***** Records supplied *****

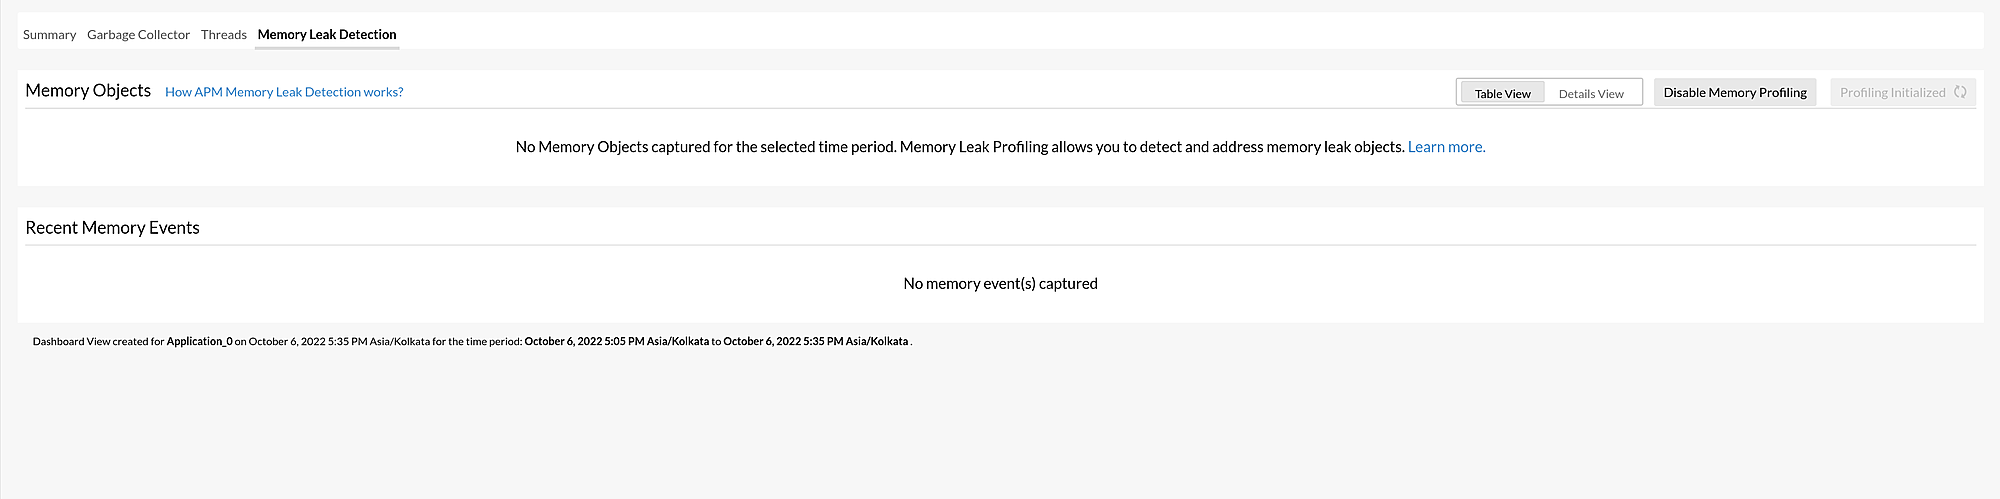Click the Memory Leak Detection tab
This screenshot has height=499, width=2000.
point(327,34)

*****
***** Records supplied *****

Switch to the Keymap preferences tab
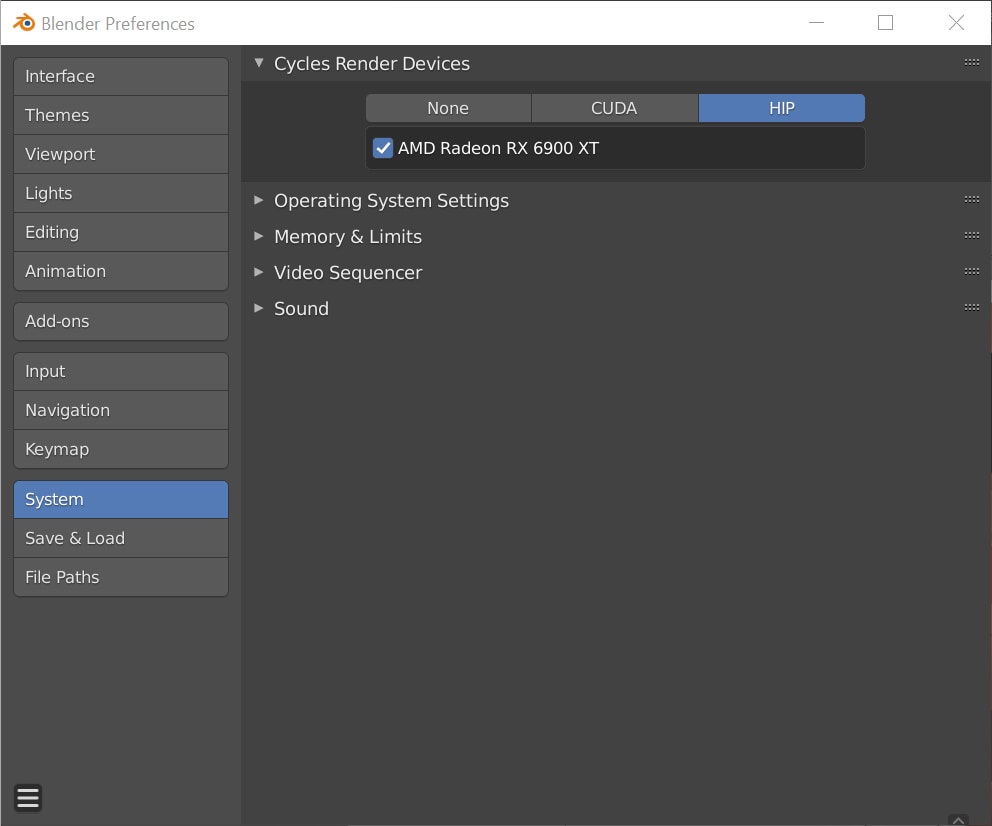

*****
***** Records supplied *****

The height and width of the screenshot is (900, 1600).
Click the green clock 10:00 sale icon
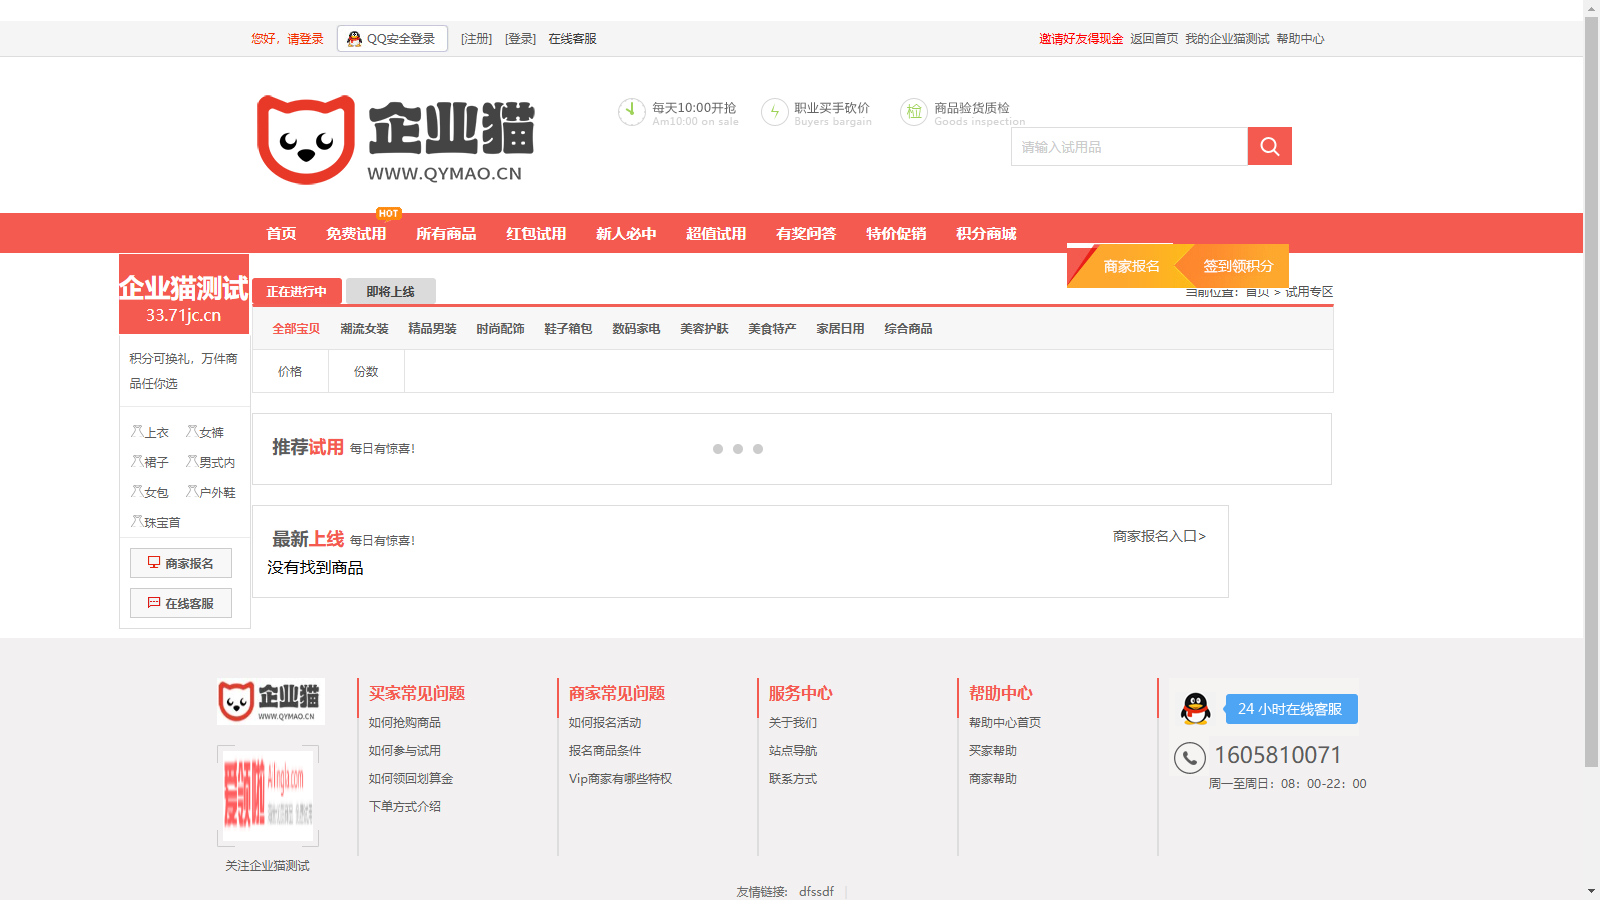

*****

Stated goal »
Show every line of the rows above that contains the string "width", matching case exactly.

Complete answer »
This screenshot has height=499, width=2000.
The height and width of the screenshot is (900, 1600).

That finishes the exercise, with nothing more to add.